Tokyo Cut Out Its Ocean Heart for the Olympics

The loss of the old Tsukiji Fish Market is a national tragedy

Paul Greenberg
7 min readAug 1, 2021


A skilled fish cutter at the now demolished Tuskiji fish market takes on a tuna loin (photo by Paul Greenberg)

Tokyo, you have cut out your ocean heart as we in New York have cut out ours. You should have taken a moment to pause before you demolished a market with a long and illustrious past. You should have paused and considered the ocean and the fishermen who harvest its treasures and the difficult future they are facing.

These thoughts drifted up in my mind as I watched a dispirited Olympics, devoid of crowds and sound-tracked by automated cheers. They came to me after a decade of looking into the troubled history of fisheries in my own country. My home city of Manhattan has lost both its world class fish market and much of its local fishing fleet. We are poorer because of it. And now Japan is too.

I first came to know about New York’s version of Tsukiji a little over a decade ago when I moved to the far southern end of the island of Manhattan. On the first morning in my new home I rose early and set out to explore the neighborhood. Just past Water Street the feel of the neighborhood started to change and the ghost of a former incarnation started to reveal itself. Finally I reached a metal warehouse built during the 1930s. Weeping with water stains, it bore a straightforward, working person’s declaration of purpose on its façade:

Fulton Fish Market · City of New York · Department of Markets

I had happened upon what had once been a seafood market even more famous than Tsukiji. But in 2005, nobody seemed to care that it still existed. Once upon a time the Fulton Fish Market was the primary point of entry for nearly every piece of seafood New Yorkers ate.

#### [Task description]
List every calendar date, year, or decade written in numerals in the Tsukiji essay. Answer using only the Tsukiji essay.

[Pointing records for text and elements]

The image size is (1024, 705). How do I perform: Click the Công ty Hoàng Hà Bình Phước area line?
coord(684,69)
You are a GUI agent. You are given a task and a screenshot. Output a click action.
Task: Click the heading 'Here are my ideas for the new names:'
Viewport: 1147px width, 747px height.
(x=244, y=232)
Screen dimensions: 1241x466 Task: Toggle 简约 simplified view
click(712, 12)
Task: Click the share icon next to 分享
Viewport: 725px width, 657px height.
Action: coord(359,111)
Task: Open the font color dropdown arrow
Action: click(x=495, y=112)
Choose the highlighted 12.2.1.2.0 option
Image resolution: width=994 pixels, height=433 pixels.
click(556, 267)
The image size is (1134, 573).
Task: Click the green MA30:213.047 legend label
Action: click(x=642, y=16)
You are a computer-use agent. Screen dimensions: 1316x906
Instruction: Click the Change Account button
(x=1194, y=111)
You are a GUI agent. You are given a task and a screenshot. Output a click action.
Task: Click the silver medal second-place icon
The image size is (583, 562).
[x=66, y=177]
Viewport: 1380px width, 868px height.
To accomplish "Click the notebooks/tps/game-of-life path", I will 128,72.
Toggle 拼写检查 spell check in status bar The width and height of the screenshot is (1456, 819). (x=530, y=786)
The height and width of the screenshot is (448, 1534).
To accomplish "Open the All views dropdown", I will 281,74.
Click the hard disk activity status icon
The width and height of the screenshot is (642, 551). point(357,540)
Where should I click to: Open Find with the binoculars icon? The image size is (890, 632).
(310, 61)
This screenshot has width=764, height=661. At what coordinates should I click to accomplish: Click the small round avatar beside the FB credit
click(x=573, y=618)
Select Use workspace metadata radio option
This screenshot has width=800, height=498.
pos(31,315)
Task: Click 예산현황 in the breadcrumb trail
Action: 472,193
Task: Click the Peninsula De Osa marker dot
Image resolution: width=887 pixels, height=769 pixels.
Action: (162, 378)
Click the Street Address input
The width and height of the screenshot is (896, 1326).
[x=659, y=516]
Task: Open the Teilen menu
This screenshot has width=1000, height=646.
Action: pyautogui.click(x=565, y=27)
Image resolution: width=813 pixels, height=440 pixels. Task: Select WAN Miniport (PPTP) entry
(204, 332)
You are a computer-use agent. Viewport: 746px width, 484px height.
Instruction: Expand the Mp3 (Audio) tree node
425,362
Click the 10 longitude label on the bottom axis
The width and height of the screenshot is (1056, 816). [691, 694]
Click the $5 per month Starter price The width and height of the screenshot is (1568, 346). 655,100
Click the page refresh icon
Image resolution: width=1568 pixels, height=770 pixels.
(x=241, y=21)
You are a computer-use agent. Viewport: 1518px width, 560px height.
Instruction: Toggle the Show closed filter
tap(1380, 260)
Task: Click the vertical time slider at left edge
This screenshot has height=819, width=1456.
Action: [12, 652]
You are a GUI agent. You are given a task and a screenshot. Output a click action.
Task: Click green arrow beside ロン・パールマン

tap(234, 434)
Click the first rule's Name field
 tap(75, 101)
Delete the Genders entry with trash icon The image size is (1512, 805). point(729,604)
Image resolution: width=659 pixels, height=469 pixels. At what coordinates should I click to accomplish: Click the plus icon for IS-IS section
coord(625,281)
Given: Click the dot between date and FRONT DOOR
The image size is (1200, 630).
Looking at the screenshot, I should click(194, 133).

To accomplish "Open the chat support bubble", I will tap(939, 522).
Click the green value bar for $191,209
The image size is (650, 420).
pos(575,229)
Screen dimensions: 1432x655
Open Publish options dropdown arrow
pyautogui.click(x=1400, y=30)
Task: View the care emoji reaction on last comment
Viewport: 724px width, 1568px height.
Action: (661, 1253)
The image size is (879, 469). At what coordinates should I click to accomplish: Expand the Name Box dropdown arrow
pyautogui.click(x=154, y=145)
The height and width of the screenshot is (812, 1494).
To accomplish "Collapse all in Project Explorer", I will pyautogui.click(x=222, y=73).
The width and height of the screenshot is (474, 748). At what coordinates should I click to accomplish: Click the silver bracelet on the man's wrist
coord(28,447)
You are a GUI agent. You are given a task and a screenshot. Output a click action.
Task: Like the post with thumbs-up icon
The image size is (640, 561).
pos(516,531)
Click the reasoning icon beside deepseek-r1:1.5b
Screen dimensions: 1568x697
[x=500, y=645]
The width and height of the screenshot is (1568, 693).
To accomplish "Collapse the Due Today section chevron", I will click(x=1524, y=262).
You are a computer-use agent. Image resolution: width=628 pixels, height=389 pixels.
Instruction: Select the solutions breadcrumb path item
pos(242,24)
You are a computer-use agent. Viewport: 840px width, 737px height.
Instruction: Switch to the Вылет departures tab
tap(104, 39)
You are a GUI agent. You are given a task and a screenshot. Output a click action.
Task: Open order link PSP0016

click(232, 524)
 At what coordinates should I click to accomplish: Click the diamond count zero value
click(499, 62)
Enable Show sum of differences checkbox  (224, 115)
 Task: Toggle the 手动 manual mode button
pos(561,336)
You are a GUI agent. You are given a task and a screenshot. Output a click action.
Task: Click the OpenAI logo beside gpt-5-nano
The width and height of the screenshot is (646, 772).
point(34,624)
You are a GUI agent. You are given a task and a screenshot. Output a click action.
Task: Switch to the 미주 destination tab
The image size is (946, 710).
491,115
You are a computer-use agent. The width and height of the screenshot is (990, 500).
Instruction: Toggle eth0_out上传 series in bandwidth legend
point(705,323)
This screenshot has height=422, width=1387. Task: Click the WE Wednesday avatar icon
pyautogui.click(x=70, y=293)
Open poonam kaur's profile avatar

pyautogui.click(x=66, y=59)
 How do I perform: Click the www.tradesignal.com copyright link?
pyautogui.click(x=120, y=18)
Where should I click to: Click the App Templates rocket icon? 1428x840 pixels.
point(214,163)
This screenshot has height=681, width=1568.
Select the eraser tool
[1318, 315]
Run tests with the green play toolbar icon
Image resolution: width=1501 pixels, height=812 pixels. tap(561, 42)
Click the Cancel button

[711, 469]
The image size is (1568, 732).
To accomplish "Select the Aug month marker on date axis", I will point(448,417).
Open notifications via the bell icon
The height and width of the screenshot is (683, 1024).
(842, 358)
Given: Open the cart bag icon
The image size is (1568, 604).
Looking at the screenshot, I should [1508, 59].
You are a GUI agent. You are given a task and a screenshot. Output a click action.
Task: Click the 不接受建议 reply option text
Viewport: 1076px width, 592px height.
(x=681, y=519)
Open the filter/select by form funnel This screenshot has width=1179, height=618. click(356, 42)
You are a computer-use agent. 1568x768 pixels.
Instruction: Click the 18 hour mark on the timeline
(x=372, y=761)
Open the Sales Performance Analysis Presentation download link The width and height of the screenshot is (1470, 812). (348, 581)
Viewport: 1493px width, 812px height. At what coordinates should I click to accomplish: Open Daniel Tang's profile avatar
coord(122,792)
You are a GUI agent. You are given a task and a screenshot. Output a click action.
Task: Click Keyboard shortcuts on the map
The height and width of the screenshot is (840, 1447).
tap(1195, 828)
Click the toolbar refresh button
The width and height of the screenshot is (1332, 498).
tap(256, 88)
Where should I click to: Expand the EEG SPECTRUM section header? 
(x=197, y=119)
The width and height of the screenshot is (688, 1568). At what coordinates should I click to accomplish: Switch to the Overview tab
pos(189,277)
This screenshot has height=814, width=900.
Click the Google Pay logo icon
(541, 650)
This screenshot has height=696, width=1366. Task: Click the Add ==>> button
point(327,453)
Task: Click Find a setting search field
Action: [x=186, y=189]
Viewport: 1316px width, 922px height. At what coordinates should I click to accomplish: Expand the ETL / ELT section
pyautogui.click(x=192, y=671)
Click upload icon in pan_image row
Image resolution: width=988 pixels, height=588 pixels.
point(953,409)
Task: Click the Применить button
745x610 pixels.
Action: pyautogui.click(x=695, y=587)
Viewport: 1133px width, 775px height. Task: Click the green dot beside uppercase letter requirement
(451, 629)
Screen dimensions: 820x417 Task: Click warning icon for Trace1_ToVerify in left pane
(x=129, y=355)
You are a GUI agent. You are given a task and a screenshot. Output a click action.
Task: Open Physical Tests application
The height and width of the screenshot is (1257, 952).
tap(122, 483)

#### [Written solution]
Aug 1, 2021; the 1930s; 2005